**Arbeitsaufträge**.
A) Zitiere aus dem Textauszug die Stelle von „Kritik vom UN-Flüchtlingskommissar“ bis „her auch darf.“.
B) Was tun Handelsschiffe laut Vincent Cochetel im Textauszug oft in dem Seegebiet?

**Textauszug**.

——————

Kritik vom UN-Flüchtlingskommissar

Der Sonderbeauftragte des UN-Flüchtlingshilfswerkes für die Mittelmeer-Route, Vincent Cochetel, kritisierte in Brüssel scharf den Versuch, den Hilfsorganisationen die Schuld zuzuweisen. "Wenn es Verhaltensregeln geben soll, dann müssen die für alle gelten. Wir beobachten oft, dass Handelsschiffe in dem Seegebiet ihre Transponder ausschalten, um keine Menschen retten zu müssen." So könnten die Handelsschiffe von der Seenot-Einsatzzentrale der italienischen Marine nicht erfasst und angewiesen werden, im Notfall zu helfen. Das gleiche gelte für Schiffe der NATO, die dort unterwegs seien. "Können Sie mir sagen, wie viele Menschen diese Schiffe in den letzten Jahren gerettet haben?" fragte der UNHCR-Beauftragte rhetorisch und wies darauf hin, dass die Marine lieber ohne Transponder unterwegs ist und das vom Seerecht her auch darf. 

Frontex-Chef Leggeri hält die privaten Rettungsaktionen für eine Ermutigung an die Schlepper, noch mehr Menschen für horrende Preise in seeuntüchtige Schlauchboote zu setzen.

Italien könnte Häfen schließen

Italien droht damit, künftig Schiffe mit Migranten an Bord, die von Nichtregierungsorganisationen betrieben werden, nicht mehr in seine Häfen einfahren zu lassen. "Wenn die einzigen Häfen, die Asylbewerber aufnehmen, in Italien liegen, stimmt etwas nicht in Europa", hatte der italienische Innenminister Marco Minniti am Wochenende gesagt.

——————

(Einträge aus einem Datensatz)

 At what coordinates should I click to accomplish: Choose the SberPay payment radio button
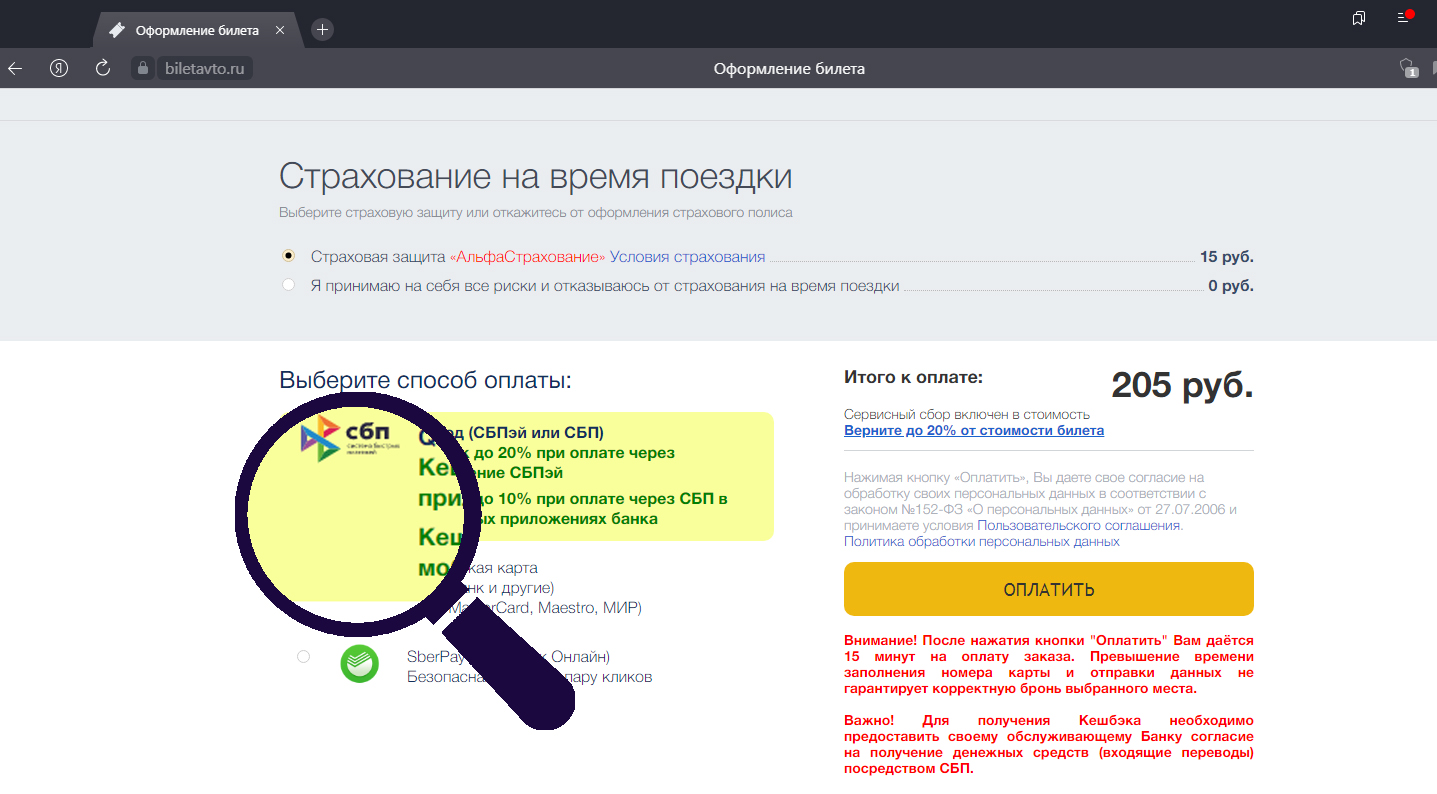click(x=303, y=657)
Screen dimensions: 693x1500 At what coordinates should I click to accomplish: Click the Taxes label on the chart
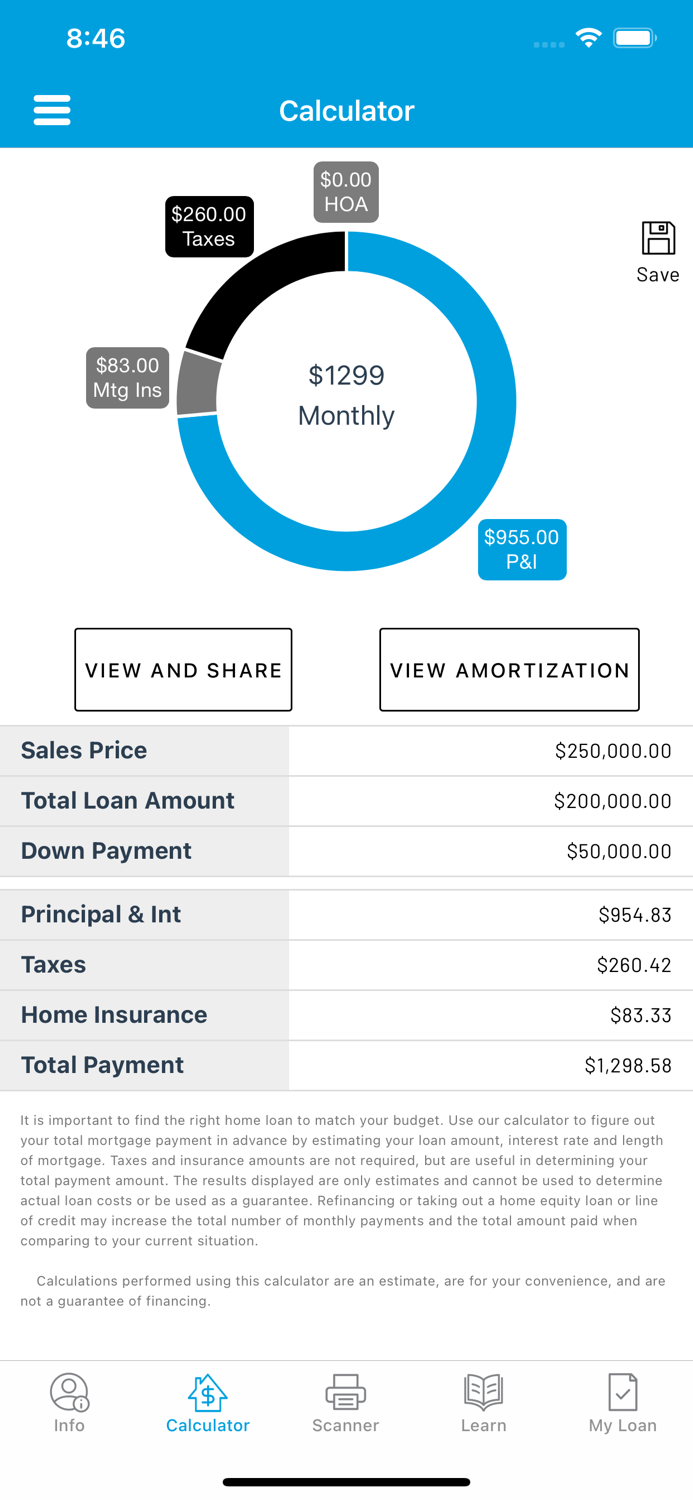(209, 226)
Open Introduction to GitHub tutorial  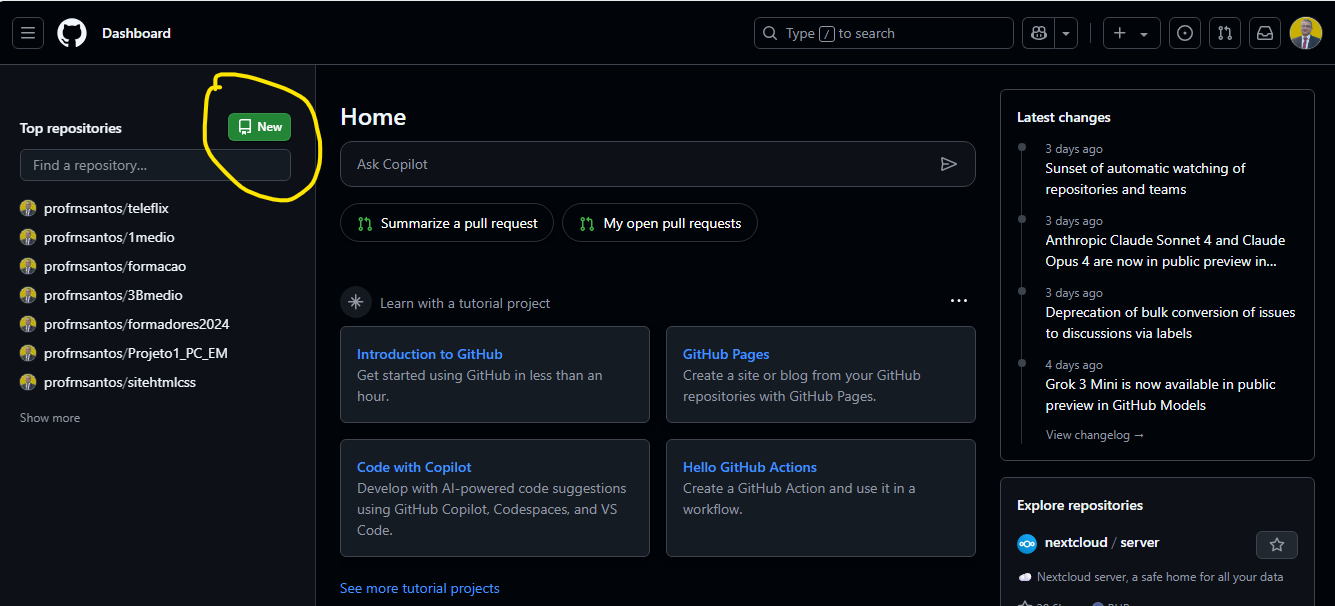(x=429, y=354)
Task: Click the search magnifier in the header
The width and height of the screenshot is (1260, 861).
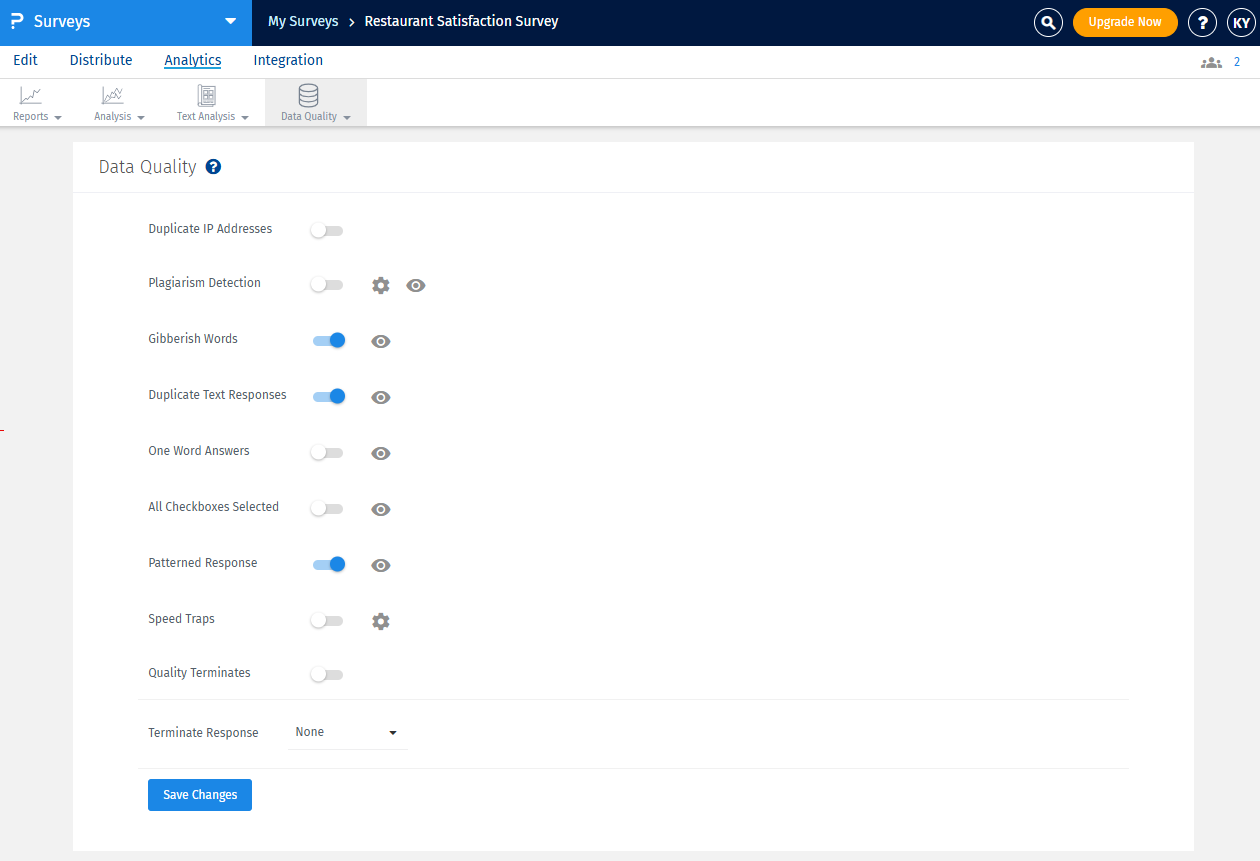Action: 1048,21
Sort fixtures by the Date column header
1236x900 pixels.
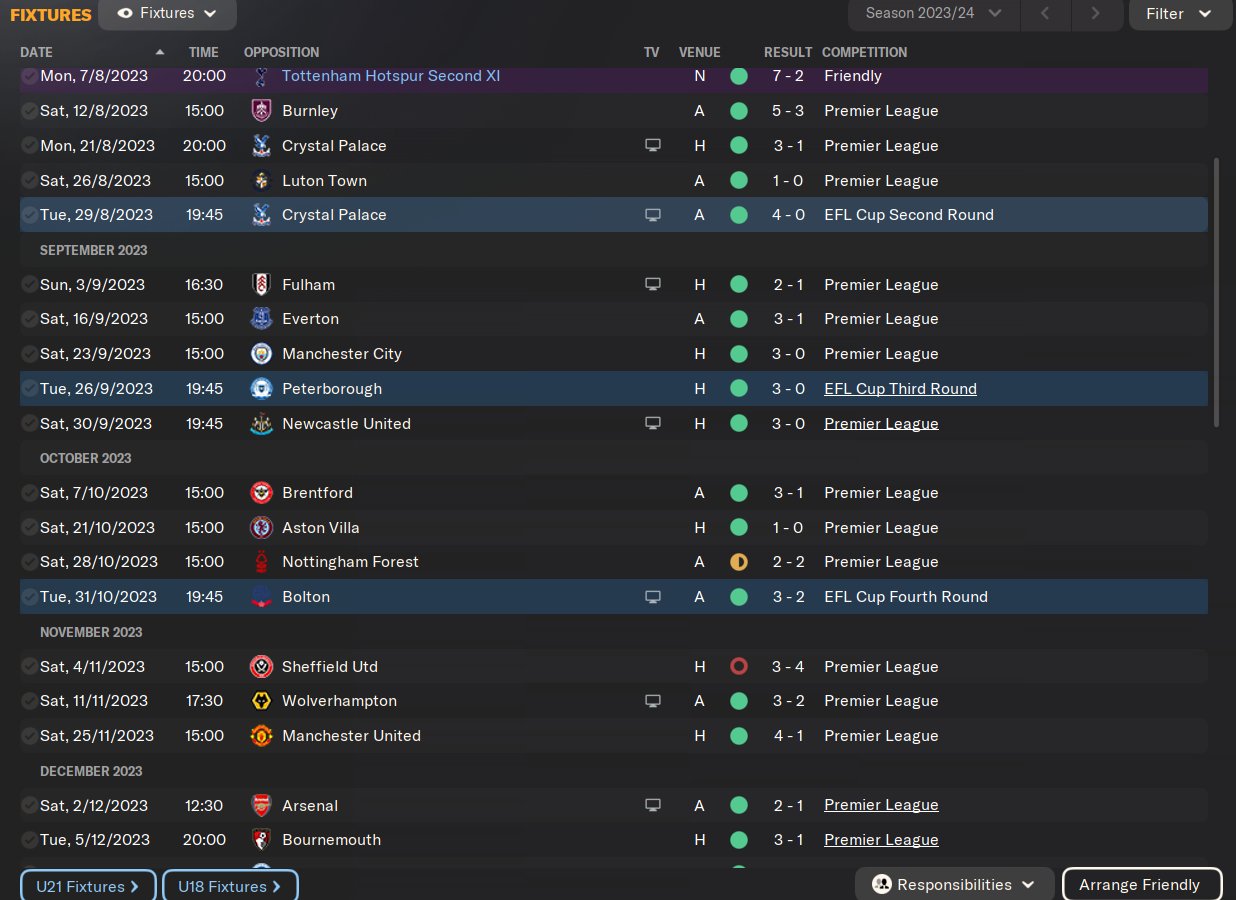coord(37,52)
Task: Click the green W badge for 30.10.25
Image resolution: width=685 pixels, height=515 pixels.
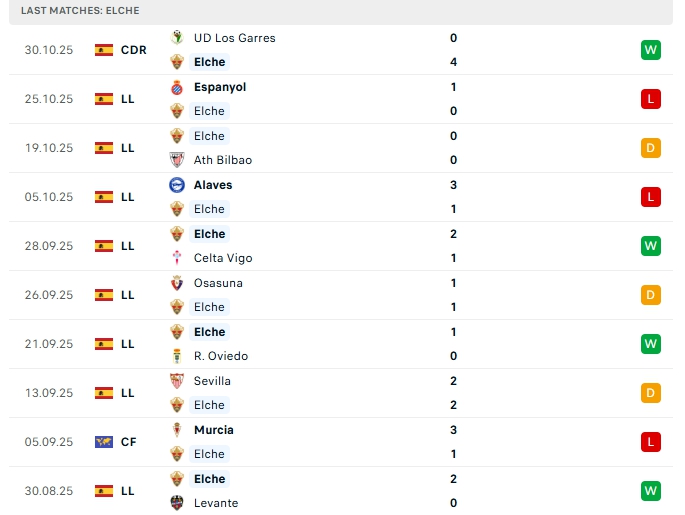Action: [x=651, y=50]
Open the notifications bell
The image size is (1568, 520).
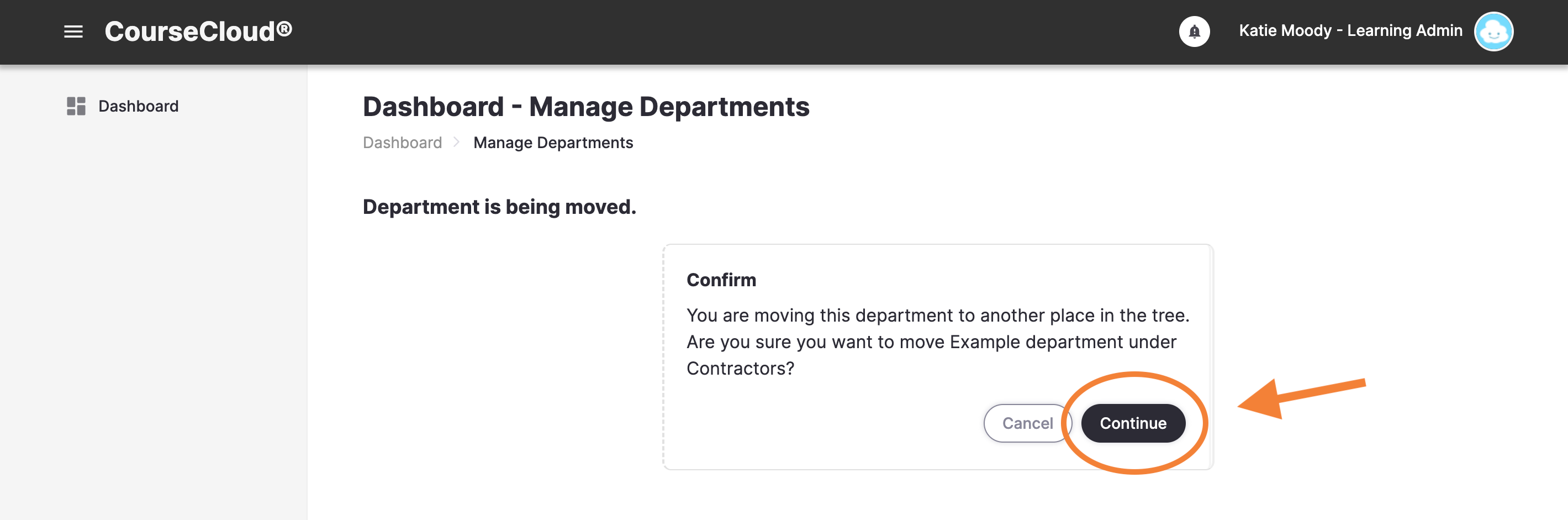[1194, 31]
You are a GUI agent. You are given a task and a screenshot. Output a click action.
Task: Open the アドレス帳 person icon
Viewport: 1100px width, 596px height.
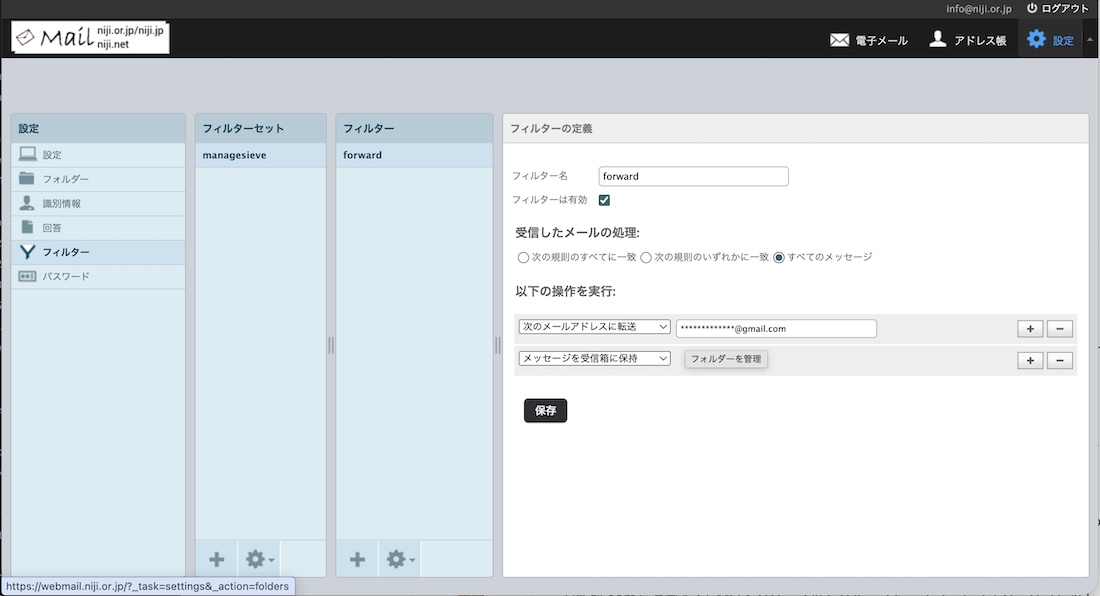[x=937, y=40]
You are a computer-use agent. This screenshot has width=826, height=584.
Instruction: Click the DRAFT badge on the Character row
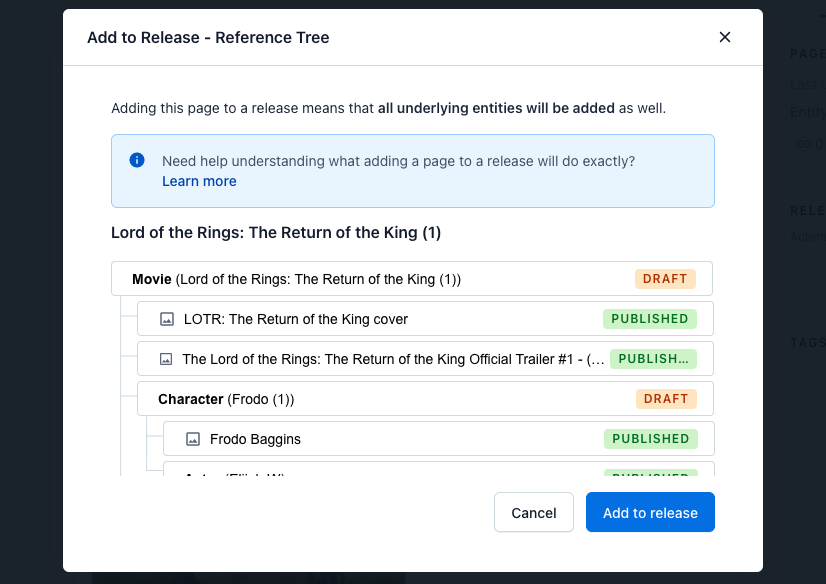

——————

**Lösungen**.
A)
Kritik vom UN-Flüchtlingskommissar

Der Sonderbeauftragte des UN-Flüchtlingshilfswerkes für die Mittelmeer-Route, Vincent Cochetel, kritisierte in Brüssel scharf den Versuch, den Hilfsorganisationen die Schuld zuzuweisen. "Wenn es Verhaltensregeln geben soll, dann müssen die für alle gelten. Wir beobachten oft, dass Handelsschiffe in dem Seegebiet ihre Transponder ausschalten, um keine Menschen retten zu müssen." So könnten die Handelsschiffe von der Seenot-Einsatzzentrale der italienischen Marine nicht erfasst und angewiesen werden, im Notfall zu helfen. Das gleiche gelte für Schiffe der NATO, die dort unterwegs seien. "Können Sie mir sagen, wie viele Menschen diese Schiffe in den letzten Jahren gerettet haben?" fragte der UNHCR-Beauftragte rhetorisch und wies darauf hin, dass die Marine lieber ohne Transponder unterwegs ist und das vom Seerecht her auch darf.

B) Sie schalten ihre Transponder aus, um keine Menschen retten zu müssen.